Ça va être dur. Il me manque. Pendant dix ans, on s’est téléphoné tous les jours plusieurs fois par jour. Je le voyais tous les jours pour l’entraînement mais je devais encore l’énerver avec des détails. Même ces trois ou quatre dernières semaines, après que je suis allé le voir une toute dernière fois à l’hôpital, je l’appelais pour prendre des nouvelles mais il ne mangeait plus, ne buvait plus et n’avait plus envie de parler. Après deux minutes, lui qui adorait discuter, tout le temps, il était prêt à raccrocher et c’était terrible. Je lui disais « parle-moi, je veux juste des nouvelles » et il y avait un vide. Même s’il ne souffrait pas, il est mieux là où il est. Il était tellement humain… Mais j’ai de la chance : cette saison, je bossais avec Denis et Sergio, le père de Kevin Marques. Ils avaient grandi ensemble et ce sont les deux mêmes. J’ai vraiment de la chance.
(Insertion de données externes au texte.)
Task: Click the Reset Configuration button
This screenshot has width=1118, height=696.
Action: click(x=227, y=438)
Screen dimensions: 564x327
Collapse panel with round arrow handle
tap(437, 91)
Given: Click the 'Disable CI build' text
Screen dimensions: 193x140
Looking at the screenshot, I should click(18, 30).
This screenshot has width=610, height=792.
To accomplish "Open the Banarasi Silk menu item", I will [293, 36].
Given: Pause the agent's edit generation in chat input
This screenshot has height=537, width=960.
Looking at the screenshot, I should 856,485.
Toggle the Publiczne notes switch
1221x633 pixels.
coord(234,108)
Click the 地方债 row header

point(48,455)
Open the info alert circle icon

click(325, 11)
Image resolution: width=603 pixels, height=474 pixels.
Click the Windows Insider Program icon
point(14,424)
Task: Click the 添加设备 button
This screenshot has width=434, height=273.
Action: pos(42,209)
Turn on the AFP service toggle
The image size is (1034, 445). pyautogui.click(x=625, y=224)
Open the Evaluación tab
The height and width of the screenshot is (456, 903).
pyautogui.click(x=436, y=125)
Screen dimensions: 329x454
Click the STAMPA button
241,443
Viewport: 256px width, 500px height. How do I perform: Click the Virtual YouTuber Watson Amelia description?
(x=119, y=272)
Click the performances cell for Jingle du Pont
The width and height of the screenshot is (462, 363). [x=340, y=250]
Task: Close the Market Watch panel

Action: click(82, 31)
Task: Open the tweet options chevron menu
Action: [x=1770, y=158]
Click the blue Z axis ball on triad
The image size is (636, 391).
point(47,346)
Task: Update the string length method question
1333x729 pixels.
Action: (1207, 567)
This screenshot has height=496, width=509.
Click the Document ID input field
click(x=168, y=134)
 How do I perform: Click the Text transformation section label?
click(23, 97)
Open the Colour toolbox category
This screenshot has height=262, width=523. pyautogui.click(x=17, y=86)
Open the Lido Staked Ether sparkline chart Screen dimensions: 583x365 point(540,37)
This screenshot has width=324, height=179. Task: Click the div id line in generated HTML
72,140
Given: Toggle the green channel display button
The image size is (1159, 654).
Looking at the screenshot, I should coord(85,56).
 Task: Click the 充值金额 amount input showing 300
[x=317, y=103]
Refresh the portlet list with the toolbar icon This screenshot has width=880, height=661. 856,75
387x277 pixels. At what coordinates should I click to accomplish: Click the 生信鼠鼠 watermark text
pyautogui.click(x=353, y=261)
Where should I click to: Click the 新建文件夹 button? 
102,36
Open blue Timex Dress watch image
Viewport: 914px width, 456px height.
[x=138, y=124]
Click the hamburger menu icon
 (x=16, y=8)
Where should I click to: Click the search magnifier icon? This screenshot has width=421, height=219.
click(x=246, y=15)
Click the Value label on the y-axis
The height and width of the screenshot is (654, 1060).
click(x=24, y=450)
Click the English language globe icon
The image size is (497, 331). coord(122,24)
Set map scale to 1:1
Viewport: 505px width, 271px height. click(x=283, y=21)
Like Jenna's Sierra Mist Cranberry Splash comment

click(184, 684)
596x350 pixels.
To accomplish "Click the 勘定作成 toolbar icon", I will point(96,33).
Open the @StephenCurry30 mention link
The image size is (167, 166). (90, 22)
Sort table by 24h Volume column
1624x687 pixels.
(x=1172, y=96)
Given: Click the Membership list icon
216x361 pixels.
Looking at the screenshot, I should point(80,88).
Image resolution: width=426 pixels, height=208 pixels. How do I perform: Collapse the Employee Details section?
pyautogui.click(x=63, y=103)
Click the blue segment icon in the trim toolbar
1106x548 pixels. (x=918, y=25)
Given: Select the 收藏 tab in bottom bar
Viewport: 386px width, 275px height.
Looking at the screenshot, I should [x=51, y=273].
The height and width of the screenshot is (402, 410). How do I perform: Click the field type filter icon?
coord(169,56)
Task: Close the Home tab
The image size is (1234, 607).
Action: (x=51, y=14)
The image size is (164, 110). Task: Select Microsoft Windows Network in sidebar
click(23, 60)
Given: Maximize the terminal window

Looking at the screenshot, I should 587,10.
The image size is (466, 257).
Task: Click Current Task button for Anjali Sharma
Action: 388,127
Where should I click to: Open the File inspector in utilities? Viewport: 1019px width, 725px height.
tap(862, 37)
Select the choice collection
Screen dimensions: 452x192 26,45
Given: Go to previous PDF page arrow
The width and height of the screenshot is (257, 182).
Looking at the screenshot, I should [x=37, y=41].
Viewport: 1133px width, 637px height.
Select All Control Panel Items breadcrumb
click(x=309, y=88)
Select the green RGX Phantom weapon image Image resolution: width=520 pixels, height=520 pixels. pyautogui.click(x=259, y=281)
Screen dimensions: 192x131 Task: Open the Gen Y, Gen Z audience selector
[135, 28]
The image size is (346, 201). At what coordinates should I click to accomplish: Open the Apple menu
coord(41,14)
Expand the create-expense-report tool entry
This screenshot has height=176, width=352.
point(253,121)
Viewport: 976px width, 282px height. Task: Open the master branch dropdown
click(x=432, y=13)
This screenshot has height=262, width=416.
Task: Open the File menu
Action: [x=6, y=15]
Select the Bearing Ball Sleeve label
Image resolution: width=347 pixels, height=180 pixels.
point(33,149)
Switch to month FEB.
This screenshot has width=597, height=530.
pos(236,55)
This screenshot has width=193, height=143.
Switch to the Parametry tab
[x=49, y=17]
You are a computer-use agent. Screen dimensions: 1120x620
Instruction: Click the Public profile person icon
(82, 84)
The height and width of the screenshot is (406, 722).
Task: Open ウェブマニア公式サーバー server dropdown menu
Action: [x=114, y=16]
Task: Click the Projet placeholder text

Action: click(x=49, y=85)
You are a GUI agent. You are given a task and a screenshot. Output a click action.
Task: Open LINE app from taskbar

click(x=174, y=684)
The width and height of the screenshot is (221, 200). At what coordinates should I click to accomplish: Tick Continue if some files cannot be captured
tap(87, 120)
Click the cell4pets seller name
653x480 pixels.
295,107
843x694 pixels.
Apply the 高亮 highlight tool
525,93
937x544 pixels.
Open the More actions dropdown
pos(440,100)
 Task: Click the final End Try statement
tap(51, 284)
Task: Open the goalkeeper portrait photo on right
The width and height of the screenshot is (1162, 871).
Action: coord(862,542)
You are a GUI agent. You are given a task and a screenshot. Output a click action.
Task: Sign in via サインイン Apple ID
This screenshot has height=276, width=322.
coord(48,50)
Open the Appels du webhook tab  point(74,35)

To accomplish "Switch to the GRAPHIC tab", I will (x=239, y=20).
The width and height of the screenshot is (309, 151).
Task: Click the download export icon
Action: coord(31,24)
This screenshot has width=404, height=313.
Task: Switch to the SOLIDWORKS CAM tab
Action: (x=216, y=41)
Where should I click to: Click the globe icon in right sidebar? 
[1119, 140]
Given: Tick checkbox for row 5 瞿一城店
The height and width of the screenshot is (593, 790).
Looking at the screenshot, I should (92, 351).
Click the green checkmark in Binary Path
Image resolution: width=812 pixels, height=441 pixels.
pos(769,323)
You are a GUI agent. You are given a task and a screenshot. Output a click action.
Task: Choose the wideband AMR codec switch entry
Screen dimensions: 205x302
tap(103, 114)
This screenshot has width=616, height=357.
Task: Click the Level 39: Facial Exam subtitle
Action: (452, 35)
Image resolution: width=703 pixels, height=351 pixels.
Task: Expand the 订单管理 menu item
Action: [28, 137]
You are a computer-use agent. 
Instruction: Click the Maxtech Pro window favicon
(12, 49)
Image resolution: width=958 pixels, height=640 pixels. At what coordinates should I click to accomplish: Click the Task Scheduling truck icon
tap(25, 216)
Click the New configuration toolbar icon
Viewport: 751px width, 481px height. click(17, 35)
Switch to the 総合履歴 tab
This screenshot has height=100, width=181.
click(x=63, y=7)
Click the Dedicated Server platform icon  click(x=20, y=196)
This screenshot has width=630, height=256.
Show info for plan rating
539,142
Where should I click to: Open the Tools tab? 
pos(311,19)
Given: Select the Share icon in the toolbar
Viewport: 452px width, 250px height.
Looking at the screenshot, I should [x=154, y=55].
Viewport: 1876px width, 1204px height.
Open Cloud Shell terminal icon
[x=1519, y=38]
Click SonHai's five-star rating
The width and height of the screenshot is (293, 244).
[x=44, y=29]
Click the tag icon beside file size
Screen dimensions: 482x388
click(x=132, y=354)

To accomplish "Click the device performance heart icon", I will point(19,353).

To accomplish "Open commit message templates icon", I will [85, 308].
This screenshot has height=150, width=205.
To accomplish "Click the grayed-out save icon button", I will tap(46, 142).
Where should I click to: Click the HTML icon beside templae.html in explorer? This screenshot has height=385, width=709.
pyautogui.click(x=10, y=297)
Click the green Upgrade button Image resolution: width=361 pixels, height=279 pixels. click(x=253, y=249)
Denis laisse l’impression de quelqu’un qui était très apprécié dans le milieu, effectivement…
J’ai déjà eu un appel de Milos Todorovic (NDLR : le capitaine de la Vieille Dame), qui m’a dit que les joueurs de la Jeunesse qu’il a connus voulaient tous venir, samedi après-midi, quand on dispersera ses cendres en forêt. Je ne sais pas, avec le coronavirus, s’ils le peuvent, mais ils le veulent. Tous les joueurs iront. Nous, à Rosport, on devra jouer, mais on ira sur place tous ensemble après. Denis, il était aimé partout. Il aimait la vie, il aimait les gens. Il a été meubler l’appartement de Jordy Soladio, il emmenait Daito Terauchi manger au restaurant japonais. Pour me moquer de lui, je lui disais qu’il finirait bien par parler japonais. Il était gentil Denis. Trop, même, avec les joueurs. Mais il était comme ça.